Sebelumnya, Pemohon menilai ketentuan Pasal 77 huruf a telah membatasinya mengajukan praperadilan berkaitan dengan penetapan tersangkanya yang tidak sah. Pemohon ingin adanya penetapan tersangka tidak sah, berita acara pemeriksa tersangka tidak sah, penyidikan perkara pidana tidak sah, pengurangan hak kebebasan tersangka tidak sah, dan penuntutan tersangka tidak sah.
Adapun Pasal 77 huruf a KUHAP menyatakan:
“Pengadilan negeri berwenang untuk memeriksa dan memutus, sesuai dengan ketentuan yang diatur dalam undang-undang ini tentang sah atau tidaknya penangkapan, penahanan, penghentian penyidikan atau penghentian penuntutan.”
Permohonan praperadilan yang diajukan Sanusi sebagai Pemohon telah diterima sebagian oleh Pengadilan Negeri Jakarta Selatan. Permohonan yang dikabulkan adalah menyatakan tidak sah penangkapan Pemohon yang dilakukan oleh Direktur Reserse Kriminal Umum Polda Metro Jaya. Namun, PN Jaksel menolak permohonan pembatalan surat perintah penahanan dan BAP perkara.
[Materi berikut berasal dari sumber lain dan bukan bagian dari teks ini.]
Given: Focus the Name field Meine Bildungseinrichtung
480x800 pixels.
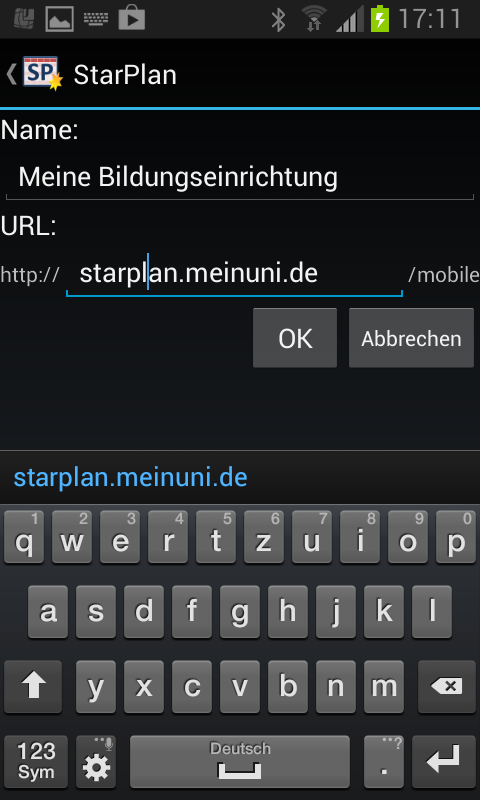Looking at the screenshot, I should (x=240, y=178).

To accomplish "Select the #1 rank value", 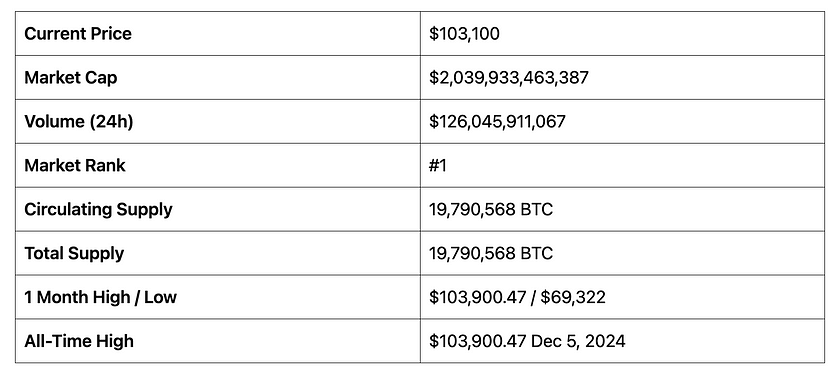I will [x=438, y=165].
Oleh karena itu, Pemohon yang merasa dikriminalisasi oleh Polda Metro Jaya meminta MK menyatakan pasal tersebut bertentangan dengan Konstitusi. “Menyatakan Pasal 77 huruf a KUHAP bertentangan dengan UUD 1945 sepanjang dimaknai tidak termasuk sah atau tidaknya penetapan tersangka, Berita Acara pemeriksaan tersangka, penyidikan perkara pidana, pengurangan hak kebebasan tersangka atau penuntutan tersangka,” ujar Kuasa Hukum Pemohon Yudi Anton, Rabu (3/9).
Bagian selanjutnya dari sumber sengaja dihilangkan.